### Your task
Go through the entries one line at a time, and gather every line that has the word "agent".

### Records provided
■ ■ ■ ■ ■ ■ ■
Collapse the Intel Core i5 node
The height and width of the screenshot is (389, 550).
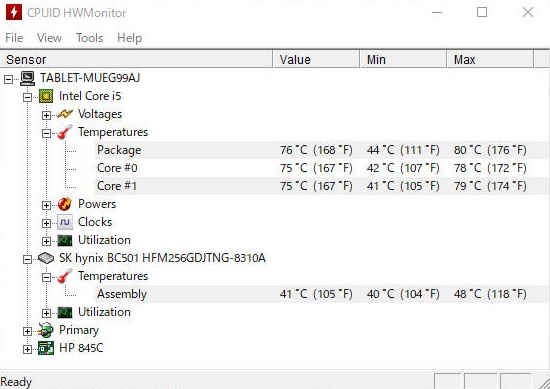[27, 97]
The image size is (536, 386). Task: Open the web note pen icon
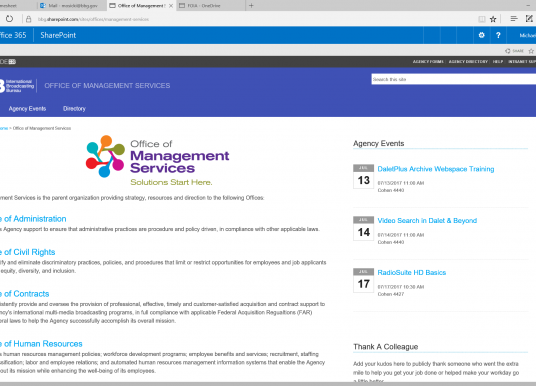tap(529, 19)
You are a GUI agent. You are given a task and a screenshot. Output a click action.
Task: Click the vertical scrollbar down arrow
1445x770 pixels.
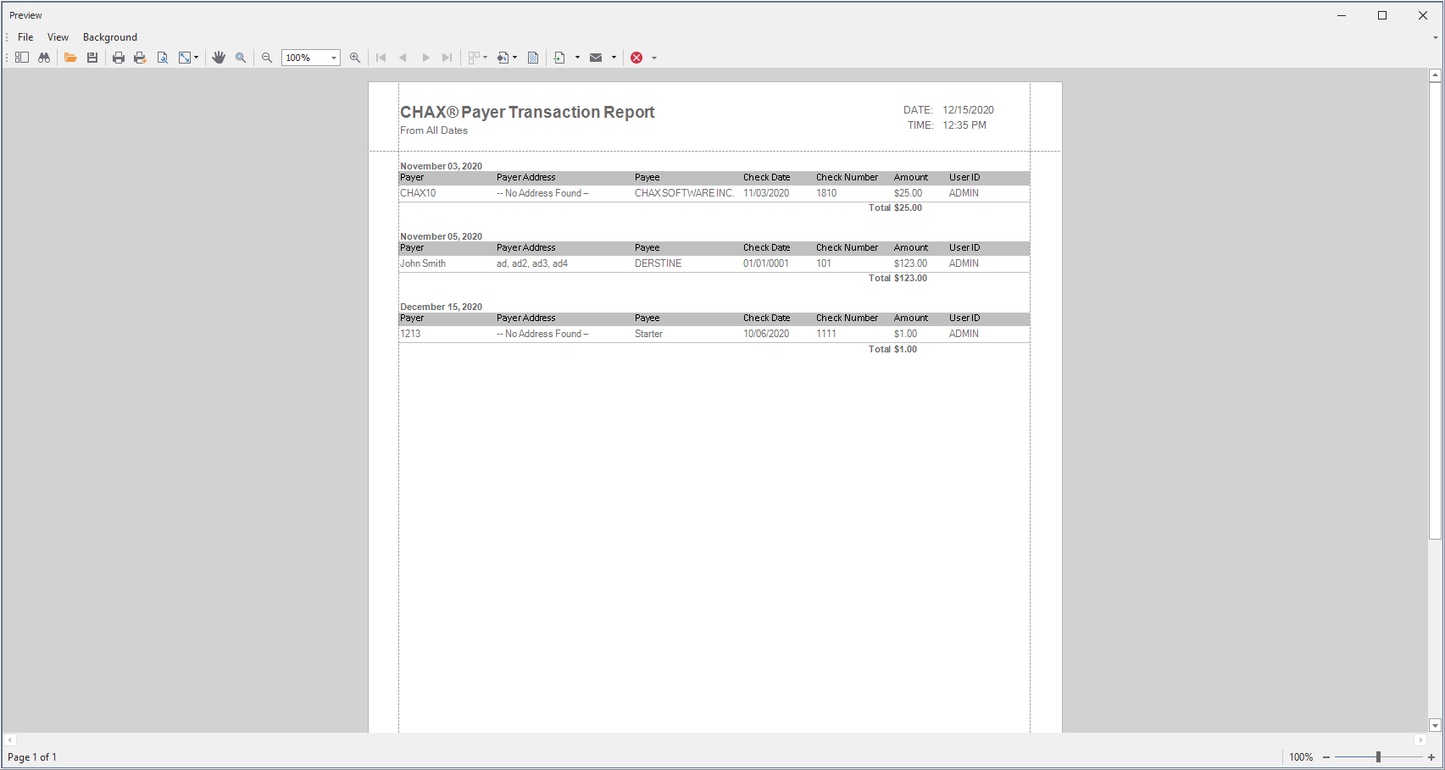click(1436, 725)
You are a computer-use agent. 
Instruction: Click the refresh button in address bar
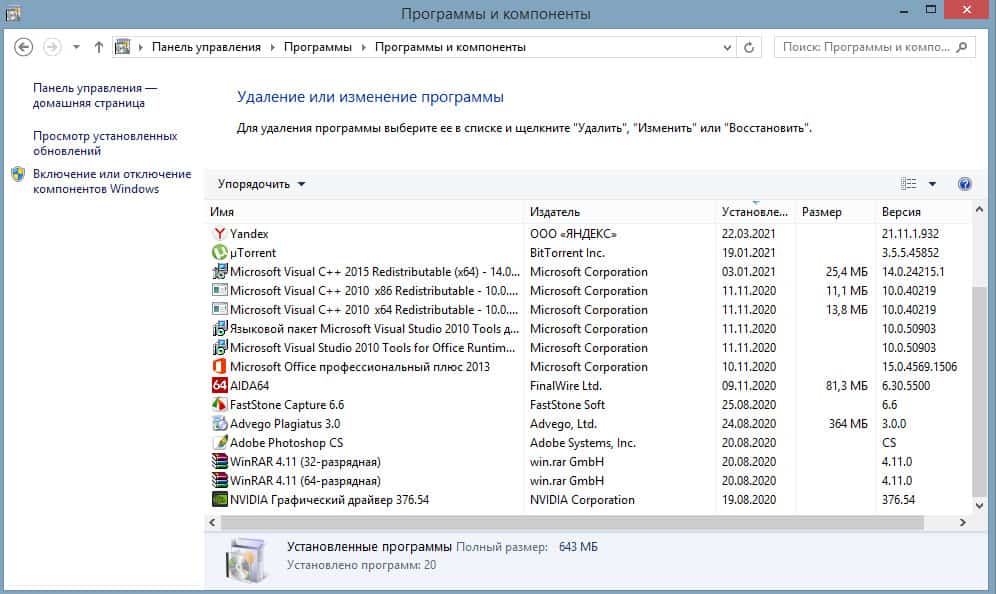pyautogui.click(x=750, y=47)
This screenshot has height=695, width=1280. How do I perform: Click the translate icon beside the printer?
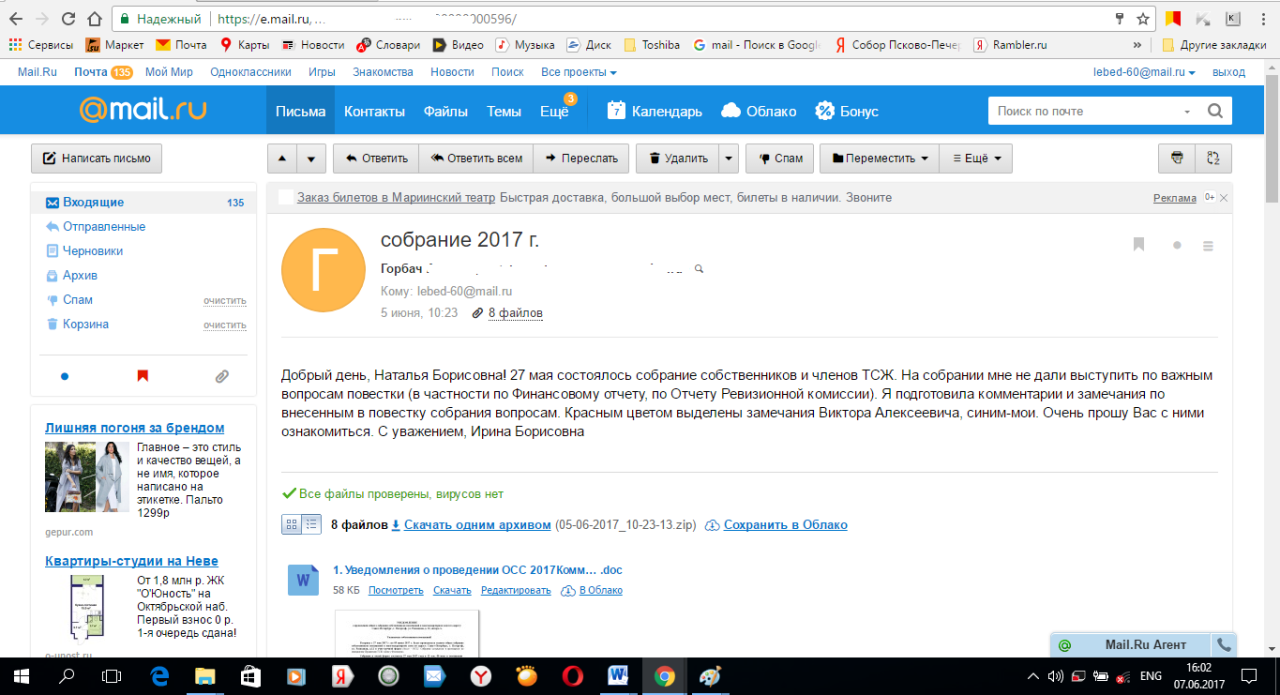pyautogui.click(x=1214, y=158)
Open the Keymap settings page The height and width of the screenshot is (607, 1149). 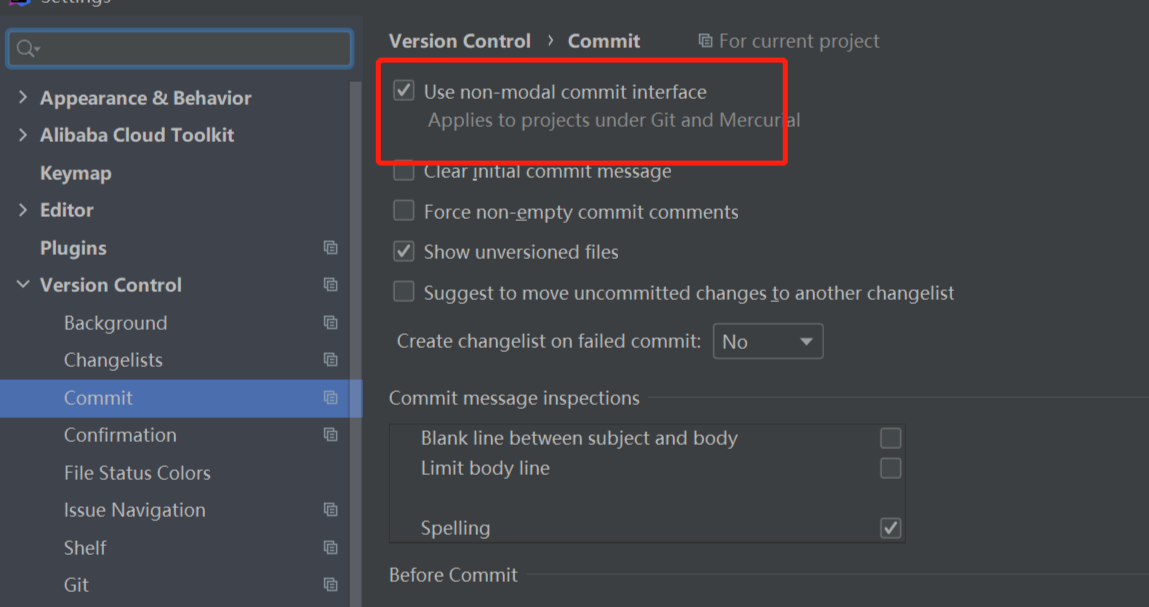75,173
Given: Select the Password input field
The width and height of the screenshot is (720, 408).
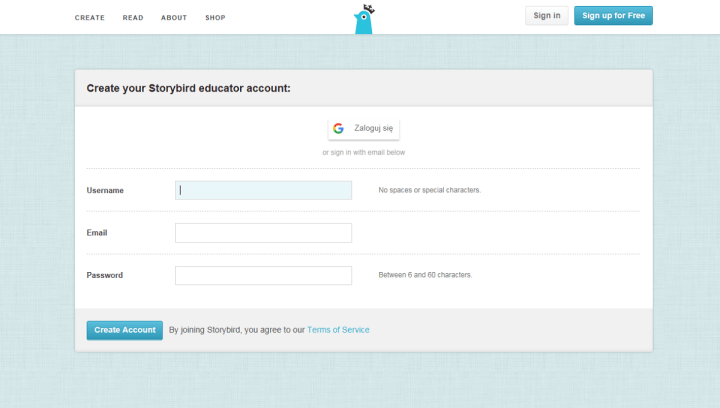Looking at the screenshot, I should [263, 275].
■ ■ ■ ■ ■ ■ ■
### Answer space
You are a GUI agent. You are given a task and a screenshot. Output a click action.
You are a computer-use agent. 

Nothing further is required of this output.